Task statement -
Please make an exact transcription of all the data that follows.

Records for this exercise -

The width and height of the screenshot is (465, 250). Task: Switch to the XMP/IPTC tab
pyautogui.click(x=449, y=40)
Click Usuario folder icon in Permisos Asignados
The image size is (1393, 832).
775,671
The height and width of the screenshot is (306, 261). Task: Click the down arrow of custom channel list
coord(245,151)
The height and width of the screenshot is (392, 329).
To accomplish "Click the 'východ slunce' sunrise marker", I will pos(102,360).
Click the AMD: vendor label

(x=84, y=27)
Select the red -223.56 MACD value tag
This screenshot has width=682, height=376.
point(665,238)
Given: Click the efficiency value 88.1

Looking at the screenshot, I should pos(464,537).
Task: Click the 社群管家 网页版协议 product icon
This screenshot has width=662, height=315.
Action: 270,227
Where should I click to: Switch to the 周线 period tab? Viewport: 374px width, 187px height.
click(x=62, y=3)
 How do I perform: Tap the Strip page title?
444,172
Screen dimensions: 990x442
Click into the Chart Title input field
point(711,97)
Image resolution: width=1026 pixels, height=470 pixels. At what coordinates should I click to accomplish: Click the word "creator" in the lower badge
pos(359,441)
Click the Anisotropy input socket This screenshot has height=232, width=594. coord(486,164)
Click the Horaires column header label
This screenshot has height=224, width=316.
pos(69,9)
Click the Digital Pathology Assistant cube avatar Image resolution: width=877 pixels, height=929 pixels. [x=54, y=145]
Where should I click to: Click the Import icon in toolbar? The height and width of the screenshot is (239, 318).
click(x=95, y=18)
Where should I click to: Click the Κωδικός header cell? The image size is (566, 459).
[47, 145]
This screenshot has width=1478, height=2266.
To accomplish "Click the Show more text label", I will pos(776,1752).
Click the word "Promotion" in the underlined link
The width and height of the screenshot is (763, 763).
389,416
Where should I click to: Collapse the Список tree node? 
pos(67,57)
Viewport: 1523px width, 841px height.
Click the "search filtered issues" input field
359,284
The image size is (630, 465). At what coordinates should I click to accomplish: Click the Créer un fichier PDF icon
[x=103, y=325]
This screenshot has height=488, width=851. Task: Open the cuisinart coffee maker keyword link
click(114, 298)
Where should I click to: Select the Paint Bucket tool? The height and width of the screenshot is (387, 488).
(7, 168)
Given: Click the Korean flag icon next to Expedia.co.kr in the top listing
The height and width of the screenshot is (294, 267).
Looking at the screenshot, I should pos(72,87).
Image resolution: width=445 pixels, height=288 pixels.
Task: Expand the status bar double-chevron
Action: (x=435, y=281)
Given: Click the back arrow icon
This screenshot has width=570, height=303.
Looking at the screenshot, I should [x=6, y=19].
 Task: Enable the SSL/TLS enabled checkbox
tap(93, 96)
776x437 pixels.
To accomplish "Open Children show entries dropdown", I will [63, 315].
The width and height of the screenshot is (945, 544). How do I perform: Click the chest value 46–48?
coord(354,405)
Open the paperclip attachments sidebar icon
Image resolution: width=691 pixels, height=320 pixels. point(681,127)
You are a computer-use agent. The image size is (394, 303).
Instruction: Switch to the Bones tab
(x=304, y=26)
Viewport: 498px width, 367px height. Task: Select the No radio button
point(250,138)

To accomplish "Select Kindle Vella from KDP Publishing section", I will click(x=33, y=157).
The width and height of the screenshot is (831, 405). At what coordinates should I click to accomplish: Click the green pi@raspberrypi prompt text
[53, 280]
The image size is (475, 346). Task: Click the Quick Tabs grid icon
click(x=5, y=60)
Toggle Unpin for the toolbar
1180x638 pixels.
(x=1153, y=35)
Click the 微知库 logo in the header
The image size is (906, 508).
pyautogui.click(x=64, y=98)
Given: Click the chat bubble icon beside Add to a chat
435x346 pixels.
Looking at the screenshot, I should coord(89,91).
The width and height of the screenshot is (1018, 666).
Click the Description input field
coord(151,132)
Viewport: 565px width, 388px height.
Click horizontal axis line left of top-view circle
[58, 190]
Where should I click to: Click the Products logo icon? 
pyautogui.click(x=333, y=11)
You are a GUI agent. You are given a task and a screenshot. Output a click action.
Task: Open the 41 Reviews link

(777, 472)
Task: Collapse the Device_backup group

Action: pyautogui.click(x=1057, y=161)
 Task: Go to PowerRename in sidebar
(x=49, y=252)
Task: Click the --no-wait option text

Task response -
The width and height of the screenshot is (465, 250). Task: Switch to the XMP/IPTC tab
pyautogui.click(x=449, y=40)
Click Usuario folder icon in Permisos Asignados
The image size is (1393, 832).
775,671
The height and width of the screenshot is (306, 261). Task: Click the down arrow of custom channel list
coord(245,151)
The height and width of the screenshot is (392, 329).
To accomplish "Click the 'východ slunce' sunrise marker", I will pos(102,360).
Click the AMD: vendor label

(x=84, y=27)
Select the red -223.56 MACD value tag
This screenshot has width=682, height=376.
point(665,238)
Given: Click the efficiency value 88.1

Looking at the screenshot, I should pos(464,537).
Task: Click the 社群管家 网页版协议 product icon
This screenshot has width=662, height=315.
Action: 270,227
Where should I click to: Switch to the 周线 period tab? Viewport: 374px width, 187px height.
click(x=62, y=3)
 How do I perform: Tap the Strip page title?
444,172
Screen dimensions: 990x442
Click into the Chart Title input field
point(711,97)
Image resolution: width=1026 pixels, height=470 pixels. At what coordinates should I click to accomplish: Click the word "creator" in the lower badge
pos(359,441)
Click the Anisotropy input socket This screenshot has height=232, width=594. coord(486,164)
Click the Horaires column header label
This screenshot has height=224, width=316.
pos(69,9)
Click the Digital Pathology Assistant cube avatar Image resolution: width=877 pixels, height=929 pixels. [x=54, y=145]
Where should I click to: Click the Import icon in toolbar? The height and width of the screenshot is (239, 318).
click(x=95, y=18)
Where should I click to: Click the Κωδικός header cell? The image size is (566, 459).
[47, 145]
This screenshot has width=1478, height=2266.
To accomplish "Click the Show more text label", I will pos(776,1752).
Click the word "Promotion" in the underlined link
The width and height of the screenshot is (763, 763).
389,416
Where should I click to: Collapse the Список tree node? 
pos(67,57)
Viewport: 1523px width, 841px height.
Click the "search filtered issues" input field
359,284
The image size is (630, 465). At what coordinates should I click to accomplish: Click the Créer un fichier PDF icon
[x=103, y=325]
This screenshot has height=488, width=851. Task: Open the cuisinart coffee maker keyword link
click(114, 298)
Where should I click to: Select the Paint Bucket tool? The height and width of the screenshot is (387, 488).
(7, 168)
Given: Click the Korean flag icon next to Expedia.co.kr in the top listing
The height and width of the screenshot is (294, 267).
Looking at the screenshot, I should pos(72,87).
Image resolution: width=445 pixels, height=288 pixels.
Task: Expand the status bar double-chevron
Action: (x=435, y=281)
Given: Click the back arrow icon
This screenshot has width=570, height=303.
Looking at the screenshot, I should [x=6, y=19].
 Task: Enable the SSL/TLS enabled checkbox
tap(93, 96)
776x437 pixels.
To accomplish "Open Children show entries dropdown", I will [63, 315].
The width and height of the screenshot is (945, 544). How do I perform: Click the chest value 46–48?
coord(354,405)
Open the paperclip attachments sidebar icon
Image resolution: width=691 pixels, height=320 pixels. point(681,127)
You are a computer-use agent. The image size is (394, 303).
Instruction: Switch to the Bones tab
(x=304, y=26)
Viewport: 498px width, 367px height. Task: Select the No radio button
point(250,138)

To accomplish "Select Kindle Vella from KDP Publishing section", I will click(x=33, y=157).
The width and height of the screenshot is (831, 405). At what coordinates should I click to accomplish: Click the green pi@raspberrypi prompt text
[53, 280]
The image size is (475, 346). Task: Click the Quick Tabs grid icon
click(x=5, y=60)
Toggle Unpin for the toolbar
1180x638 pixels.
(x=1153, y=35)
Click the 微知库 logo in the header
The image size is (906, 508).
pyautogui.click(x=64, y=98)
Given: Click the chat bubble icon beside Add to a chat
435x346 pixels.
Looking at the screenshot, I should coord(89,91).
The width and height of the screenshot is (1018, 666).
Click the Description input field
coord(151,132)
Viewport: 565px width, 388px height.
Click horizontal axis line left of top-view circle
[58, 190]
Where should I click to: Click the Products logo icon? 
pyautogui.click(x=333, y=11)
You are a GUI agent. You are given a task and a screenshot. Output a click action.
Task: Open the 41 Reviews link

(777, 472)
Task: Collapse the Device_backup group

Action: pyautogui.click(x=1057, y=161)
 Task: Go to PowerRename in sidebar
(x=49, y=252)
Task: Click the --no-wait option text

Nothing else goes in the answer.